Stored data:
---

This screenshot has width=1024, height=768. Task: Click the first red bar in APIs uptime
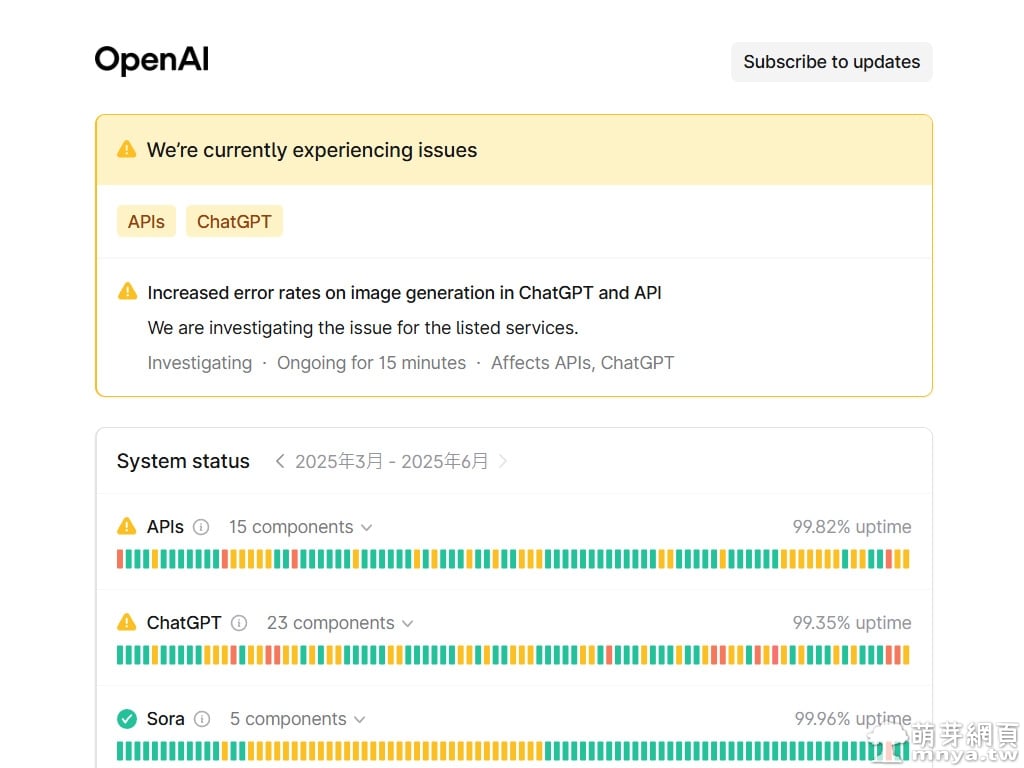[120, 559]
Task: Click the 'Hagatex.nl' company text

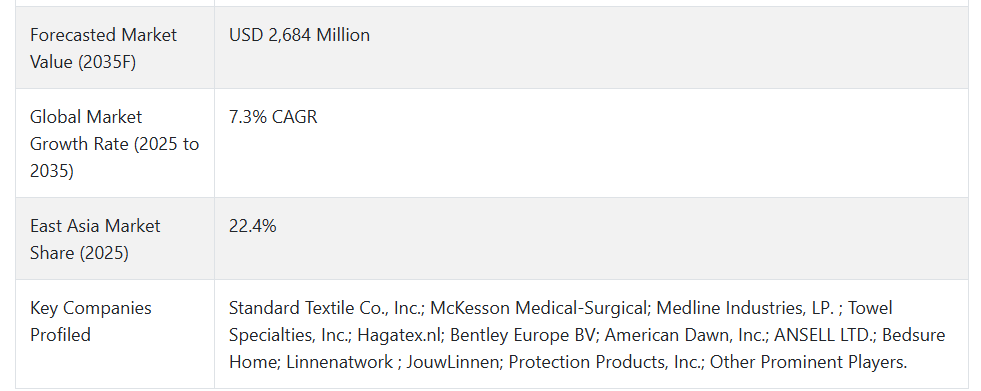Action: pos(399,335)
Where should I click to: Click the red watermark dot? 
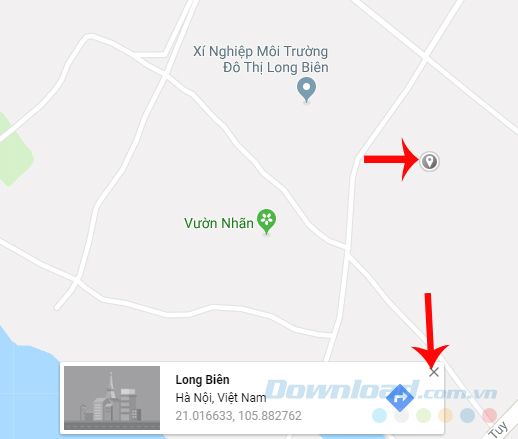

---

#### What is asked
Starting at the line containing "Task: Click the 'Hagatex.nl' company text" and ending at the end of the material, write those lines out again with the requests included, and offset every coordinate in the answers by adding 51. Leave the pictures out of your answer.

#### Reply to the task
Task: Click the 'Hagatex.nl' company text

Action: pos(450,386)
Where should I click to: Click the red watermark dot? 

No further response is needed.